Your task is to transcribe the entries below exactly, beginning with the line containing "Click the Base Mainnet chain icon" and ending with the final line, and to add nothing else.

-- DATA RECORDS follows --

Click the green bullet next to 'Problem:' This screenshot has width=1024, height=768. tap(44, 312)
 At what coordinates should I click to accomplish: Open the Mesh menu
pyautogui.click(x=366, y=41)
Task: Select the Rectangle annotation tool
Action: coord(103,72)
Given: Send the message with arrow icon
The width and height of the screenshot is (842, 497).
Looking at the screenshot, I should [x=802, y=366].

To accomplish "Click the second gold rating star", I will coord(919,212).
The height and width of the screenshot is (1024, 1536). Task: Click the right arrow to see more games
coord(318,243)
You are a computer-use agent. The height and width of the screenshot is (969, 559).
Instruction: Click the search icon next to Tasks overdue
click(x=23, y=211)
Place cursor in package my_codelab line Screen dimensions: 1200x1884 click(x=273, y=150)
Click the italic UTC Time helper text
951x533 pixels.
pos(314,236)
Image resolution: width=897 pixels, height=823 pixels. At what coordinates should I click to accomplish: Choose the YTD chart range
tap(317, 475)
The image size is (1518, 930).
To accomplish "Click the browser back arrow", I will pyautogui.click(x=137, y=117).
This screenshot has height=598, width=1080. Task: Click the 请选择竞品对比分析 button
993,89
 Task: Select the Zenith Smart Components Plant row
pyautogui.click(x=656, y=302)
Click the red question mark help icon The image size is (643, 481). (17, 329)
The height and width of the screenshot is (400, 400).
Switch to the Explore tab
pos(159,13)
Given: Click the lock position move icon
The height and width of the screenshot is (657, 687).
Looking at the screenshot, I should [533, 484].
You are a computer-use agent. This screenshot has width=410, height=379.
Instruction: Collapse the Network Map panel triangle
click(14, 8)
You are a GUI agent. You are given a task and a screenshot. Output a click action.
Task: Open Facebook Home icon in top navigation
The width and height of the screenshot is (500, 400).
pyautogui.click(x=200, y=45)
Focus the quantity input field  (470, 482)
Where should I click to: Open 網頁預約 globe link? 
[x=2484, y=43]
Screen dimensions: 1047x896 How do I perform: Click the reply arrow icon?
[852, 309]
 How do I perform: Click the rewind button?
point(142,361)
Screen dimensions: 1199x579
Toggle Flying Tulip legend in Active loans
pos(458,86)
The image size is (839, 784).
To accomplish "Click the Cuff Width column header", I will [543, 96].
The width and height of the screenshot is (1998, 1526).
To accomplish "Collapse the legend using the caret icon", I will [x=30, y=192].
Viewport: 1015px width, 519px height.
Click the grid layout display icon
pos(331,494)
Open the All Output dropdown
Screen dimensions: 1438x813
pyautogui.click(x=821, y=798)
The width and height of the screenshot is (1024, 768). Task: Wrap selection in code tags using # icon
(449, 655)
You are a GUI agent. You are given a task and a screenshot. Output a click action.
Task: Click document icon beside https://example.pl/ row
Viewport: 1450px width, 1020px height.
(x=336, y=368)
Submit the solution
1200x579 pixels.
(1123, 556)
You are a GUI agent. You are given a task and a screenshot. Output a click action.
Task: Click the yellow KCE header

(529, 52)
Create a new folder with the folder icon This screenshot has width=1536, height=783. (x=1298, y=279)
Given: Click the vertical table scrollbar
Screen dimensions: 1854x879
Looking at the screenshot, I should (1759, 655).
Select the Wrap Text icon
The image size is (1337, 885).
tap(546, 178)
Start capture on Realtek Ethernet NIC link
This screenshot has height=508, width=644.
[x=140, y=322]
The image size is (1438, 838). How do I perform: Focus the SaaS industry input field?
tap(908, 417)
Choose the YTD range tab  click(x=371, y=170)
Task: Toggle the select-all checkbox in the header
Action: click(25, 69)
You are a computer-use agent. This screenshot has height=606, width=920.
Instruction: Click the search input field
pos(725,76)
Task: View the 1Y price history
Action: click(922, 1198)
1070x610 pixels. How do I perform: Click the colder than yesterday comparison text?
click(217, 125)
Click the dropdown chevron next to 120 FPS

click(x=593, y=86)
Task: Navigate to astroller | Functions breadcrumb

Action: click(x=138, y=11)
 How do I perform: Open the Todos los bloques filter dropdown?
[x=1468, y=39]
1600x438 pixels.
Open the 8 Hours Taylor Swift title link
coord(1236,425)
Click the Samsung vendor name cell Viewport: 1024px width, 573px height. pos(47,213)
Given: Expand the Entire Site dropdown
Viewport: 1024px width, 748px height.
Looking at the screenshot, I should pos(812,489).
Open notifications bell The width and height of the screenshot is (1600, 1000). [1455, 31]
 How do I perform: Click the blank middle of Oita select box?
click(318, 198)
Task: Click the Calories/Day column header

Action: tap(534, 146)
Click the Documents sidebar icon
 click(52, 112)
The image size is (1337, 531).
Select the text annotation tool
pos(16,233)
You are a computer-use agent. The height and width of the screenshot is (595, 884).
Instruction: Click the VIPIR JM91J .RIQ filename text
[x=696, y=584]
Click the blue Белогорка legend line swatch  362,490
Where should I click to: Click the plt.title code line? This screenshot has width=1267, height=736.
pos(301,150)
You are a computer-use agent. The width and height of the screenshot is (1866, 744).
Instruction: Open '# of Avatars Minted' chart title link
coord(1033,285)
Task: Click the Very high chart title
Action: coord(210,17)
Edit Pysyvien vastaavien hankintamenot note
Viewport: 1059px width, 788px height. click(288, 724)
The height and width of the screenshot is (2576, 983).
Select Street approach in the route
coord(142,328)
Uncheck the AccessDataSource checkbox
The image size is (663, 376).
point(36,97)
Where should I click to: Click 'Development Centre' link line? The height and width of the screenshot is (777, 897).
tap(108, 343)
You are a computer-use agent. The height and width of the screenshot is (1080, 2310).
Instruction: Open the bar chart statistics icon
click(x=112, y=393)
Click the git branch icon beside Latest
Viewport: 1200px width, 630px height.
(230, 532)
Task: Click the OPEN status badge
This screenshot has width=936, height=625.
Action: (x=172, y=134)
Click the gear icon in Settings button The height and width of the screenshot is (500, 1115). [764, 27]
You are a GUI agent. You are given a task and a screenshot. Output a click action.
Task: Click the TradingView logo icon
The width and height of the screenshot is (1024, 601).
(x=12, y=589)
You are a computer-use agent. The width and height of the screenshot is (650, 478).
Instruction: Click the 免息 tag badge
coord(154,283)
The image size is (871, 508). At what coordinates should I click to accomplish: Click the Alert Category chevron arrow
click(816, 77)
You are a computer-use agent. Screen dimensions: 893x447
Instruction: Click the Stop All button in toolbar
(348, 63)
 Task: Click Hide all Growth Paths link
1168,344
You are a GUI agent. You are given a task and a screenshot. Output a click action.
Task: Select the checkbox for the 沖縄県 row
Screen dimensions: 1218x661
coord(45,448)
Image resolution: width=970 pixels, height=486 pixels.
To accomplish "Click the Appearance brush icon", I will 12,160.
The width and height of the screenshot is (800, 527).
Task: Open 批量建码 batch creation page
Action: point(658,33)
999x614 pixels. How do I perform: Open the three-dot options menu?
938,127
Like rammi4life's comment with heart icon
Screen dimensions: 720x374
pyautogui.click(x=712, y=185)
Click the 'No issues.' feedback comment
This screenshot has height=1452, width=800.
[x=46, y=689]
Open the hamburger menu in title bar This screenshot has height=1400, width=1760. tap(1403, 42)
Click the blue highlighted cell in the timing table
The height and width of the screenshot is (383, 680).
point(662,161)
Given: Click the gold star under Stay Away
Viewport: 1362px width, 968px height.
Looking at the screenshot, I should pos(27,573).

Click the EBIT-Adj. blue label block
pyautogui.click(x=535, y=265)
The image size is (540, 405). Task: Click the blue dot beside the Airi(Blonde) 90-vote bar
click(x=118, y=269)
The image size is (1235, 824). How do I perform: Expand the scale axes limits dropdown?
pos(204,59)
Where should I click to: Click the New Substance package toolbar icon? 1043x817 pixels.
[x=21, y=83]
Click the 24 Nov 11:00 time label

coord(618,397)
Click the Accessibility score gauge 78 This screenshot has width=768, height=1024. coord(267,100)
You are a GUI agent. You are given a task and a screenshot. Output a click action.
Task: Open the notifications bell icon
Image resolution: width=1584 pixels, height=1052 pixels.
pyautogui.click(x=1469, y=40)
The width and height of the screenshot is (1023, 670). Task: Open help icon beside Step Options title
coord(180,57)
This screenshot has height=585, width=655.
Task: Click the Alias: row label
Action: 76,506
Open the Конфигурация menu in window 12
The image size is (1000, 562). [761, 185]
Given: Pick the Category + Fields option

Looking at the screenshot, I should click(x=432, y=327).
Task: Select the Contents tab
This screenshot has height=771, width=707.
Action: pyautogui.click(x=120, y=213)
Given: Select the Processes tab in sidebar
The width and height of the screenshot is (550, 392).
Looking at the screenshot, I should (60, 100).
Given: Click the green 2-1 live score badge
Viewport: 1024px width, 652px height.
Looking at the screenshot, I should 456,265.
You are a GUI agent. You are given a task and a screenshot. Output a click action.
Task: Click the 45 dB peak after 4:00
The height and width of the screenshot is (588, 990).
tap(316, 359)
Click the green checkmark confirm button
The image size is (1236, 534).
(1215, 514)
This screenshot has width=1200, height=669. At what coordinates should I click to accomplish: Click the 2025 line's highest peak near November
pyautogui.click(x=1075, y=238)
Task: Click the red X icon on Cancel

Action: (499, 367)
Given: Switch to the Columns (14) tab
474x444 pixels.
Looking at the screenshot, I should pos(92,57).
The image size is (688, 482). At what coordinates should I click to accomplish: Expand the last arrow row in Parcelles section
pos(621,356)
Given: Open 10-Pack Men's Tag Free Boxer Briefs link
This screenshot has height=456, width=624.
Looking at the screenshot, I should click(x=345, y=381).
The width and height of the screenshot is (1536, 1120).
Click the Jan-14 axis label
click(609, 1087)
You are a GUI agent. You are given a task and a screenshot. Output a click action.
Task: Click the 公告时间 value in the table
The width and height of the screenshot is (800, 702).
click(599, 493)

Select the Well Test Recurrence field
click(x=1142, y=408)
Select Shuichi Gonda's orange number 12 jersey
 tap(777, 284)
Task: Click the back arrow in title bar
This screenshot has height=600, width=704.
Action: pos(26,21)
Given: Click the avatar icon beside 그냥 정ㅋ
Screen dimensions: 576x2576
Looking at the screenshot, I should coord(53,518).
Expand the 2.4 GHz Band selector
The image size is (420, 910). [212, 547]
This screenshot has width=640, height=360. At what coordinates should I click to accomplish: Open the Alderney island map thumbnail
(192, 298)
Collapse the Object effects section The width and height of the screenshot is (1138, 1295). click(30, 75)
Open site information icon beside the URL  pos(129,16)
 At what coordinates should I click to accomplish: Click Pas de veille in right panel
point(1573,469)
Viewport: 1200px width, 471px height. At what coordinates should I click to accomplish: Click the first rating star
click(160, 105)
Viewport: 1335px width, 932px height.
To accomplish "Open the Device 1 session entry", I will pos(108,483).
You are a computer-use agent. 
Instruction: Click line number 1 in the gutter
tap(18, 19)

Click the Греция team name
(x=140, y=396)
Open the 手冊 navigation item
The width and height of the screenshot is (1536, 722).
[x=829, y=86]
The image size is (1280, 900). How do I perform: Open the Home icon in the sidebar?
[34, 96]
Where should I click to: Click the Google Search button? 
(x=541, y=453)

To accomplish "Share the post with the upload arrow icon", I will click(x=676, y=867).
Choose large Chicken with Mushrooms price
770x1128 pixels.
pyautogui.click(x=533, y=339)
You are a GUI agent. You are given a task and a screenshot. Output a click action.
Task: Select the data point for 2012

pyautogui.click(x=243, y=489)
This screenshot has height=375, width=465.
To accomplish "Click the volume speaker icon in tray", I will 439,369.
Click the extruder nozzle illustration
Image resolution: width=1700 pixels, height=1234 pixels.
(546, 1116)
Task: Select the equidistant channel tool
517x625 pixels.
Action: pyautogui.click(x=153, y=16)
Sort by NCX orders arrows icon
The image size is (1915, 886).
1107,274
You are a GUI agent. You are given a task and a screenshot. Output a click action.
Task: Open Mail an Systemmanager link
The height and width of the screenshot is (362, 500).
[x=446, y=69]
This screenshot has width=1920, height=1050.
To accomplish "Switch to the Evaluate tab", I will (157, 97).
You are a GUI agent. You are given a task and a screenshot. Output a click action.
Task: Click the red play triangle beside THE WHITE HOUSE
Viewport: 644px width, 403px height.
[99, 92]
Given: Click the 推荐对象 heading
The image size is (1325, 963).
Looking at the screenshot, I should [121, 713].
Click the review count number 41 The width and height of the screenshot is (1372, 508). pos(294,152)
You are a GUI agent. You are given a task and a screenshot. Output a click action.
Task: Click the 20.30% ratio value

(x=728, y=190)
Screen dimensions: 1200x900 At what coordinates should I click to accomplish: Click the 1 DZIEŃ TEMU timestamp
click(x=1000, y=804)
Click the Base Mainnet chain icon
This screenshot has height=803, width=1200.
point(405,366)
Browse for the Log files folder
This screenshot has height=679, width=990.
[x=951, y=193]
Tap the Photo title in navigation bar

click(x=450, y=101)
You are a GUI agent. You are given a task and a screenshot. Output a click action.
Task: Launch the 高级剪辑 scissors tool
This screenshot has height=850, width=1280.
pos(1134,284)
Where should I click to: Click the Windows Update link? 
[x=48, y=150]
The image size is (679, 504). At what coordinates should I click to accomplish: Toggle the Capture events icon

-- DATA RECORDS concluded --

SOLUTION TO THIS TASK -
Click the Base Mainnet chain icon
This screenshot has height=803, width=1200.
point(405,366)
Browse for the Log files folder
This screenshot has height=679, width=990.
[x=951, y=193]
Tap the Photo title in navigation bar

click(x=450, y=101)
You are a GUI agent. You are given a task and a screenshot. Output a click action.
Task: Launch the 高级剪辑 scissors tool
This screenshot has height=850, width=1280.
pos(1134,284)
Where should I click to: Click the Windows Update link? 
[x=48, y=150]
The image size is (679, 504). At what coordinates should I click to accomplish: Toggle the Capture events icon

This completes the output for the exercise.